Um die Funktionsweise des Systems zu veranschaulichen, hat Empolis mittels Lego Mindstorms eine kleine industrielle Modellanlage entwickelt. Die Anlage besteht aus einem Fließband, einem Bagger mit Greifarm sowie einem Kipp-Laster. Sie transportiert Stückgut – in diesem Fall Kugeln verschiedener Farbe – und ist sowohl äußeren Einflüssen, wie Hindernissen, als auch internem Verschleiß, etwa Batterieverbrauch, ausgesetzt. Auch wenn diese Lösung vor allem den Charakter einer Demonstration hat, weist sie dennoch realistische Merkmale auf. So agieren alle drei Komponenten autark in einem Gesamtsystem und liefern über verschiedene Sensoren Zustandsinformationen. Insgesamt erzeugen alle Sensoren der Anlage bis zu einer Million Datenpunkte pro Minute, um sich einem realistischen Szenario anzunähern, bei dem es eine Vielzahl möglicher Störungen gibt, die zu Demonstrationszwecken auch spontan provoziert werden können.

Dabei ermöglicht die unmittelbare Integration der aufgebauten ‚Plasticware‘ mit der Anlage eine Reaktion in Echtzeit. Für die Behandlung der Störungen kommen verschiedene Verfahren zum Einsatz, das heißt durch eine Nutzung analytischer Verfahren, semantischer Regeln und auch ‚Case-Based Reasoning‘ werden Situationen analysiert und daraus Folge-Aktionen in Form von ‚Tickets‘ an einen Service-Mitarbeiter abgeleitet. Im Ergebnis der Sensorik und der Analyse-Prozesse wird in einem Dashboard der aktuelle Zustand des Gesamtsystems dargestellt. Dabei wird die Auflistung aller Events auf allen beteiligten Komponenten permanent aktualisiert und zeigt, welche Informationen gerade von der Sensorik bereitgestellt werden. Ampelsignale geben unmittelbare Information zum aktuellen Zustand der einzelnen Komponenten. Ebenso erfolgt eine Darstellung der jeweils erzeugten Tickets mit den zugehörigen Details. Der Gesamtzustand des Systems wird in Form einer Auswahl an Kennzahlen permanent überwacht und diese ‚Signatur‘ der Sensorik mit bekannten Fehlerzuständen aus der Vergangenheit abgeglichen.

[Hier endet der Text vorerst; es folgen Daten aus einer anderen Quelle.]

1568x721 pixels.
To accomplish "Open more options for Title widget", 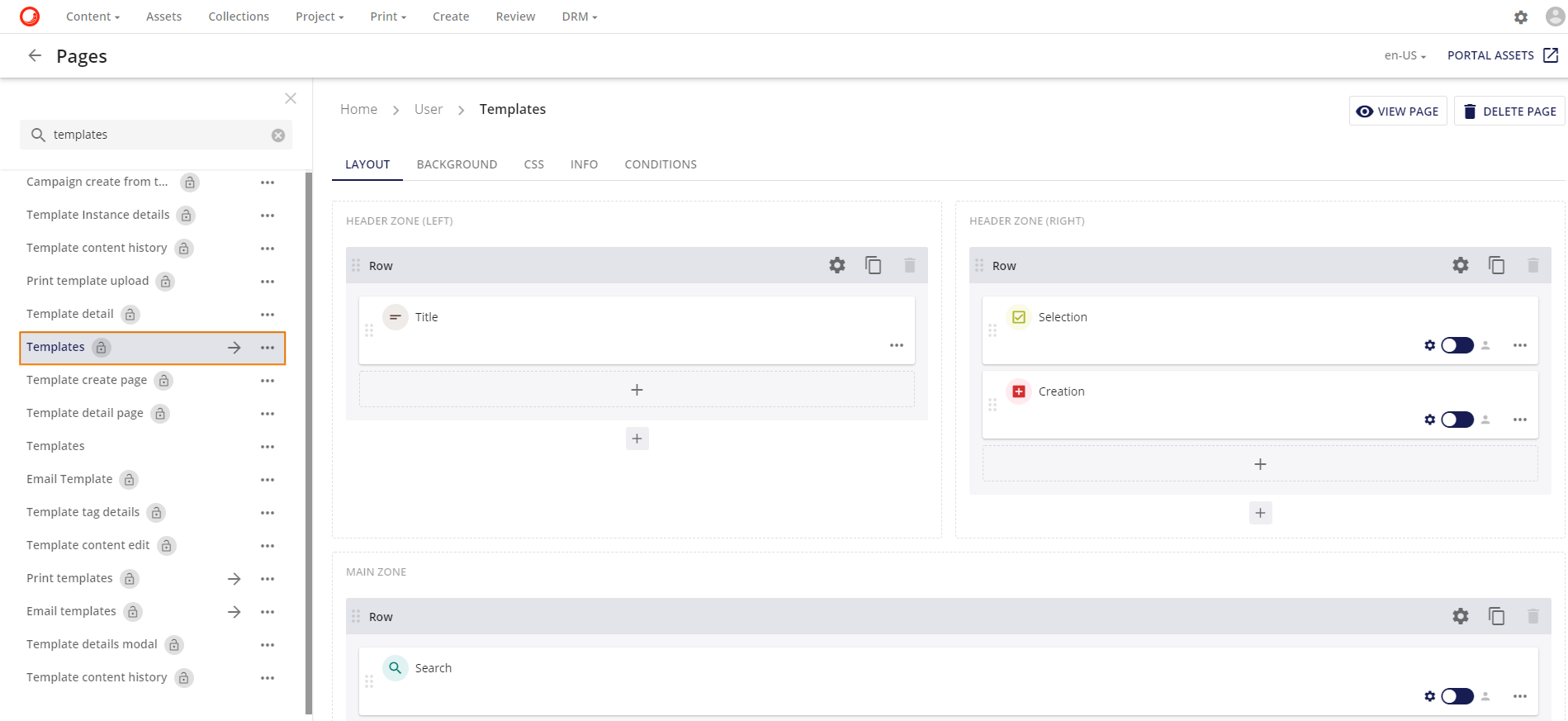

Auf diese Weise sollen frühzeitig Indikatoren über mögliche Probleme ausgegeben werden. Wird schließlich ein Problem aufgespürt, kann zeitnah auf zugehörige Service-Dokumentation und weitere Informationen zugegriffen werden. Auf Basis der Zustands- und Fehlerinformationen wird eine Suche ausgelöst, welche im Dokumentenbestand und weiteren Datenquellen nach weiterführenden Informationen sucht.

Potenzial für komplexe Produktionsanlagen

Das Modell aus Legosteinen ist im Rahmen einer Dauerausstellung am Unternehmensstandort in Bielefeld nach Voranmeldung zu besichtigen. Im Kleinen zeigt es auf, welches Potenzial solche Systeme für komplexe Produktionsanlagen in der Realität haben. Sie versprechen minimierte Ausfallwahrscheinlichkeit, weniger Wartungsaufwand und schnellere Instandsetzung und somit oft deutliche Kostensenkungen im Anlagenbetrieb.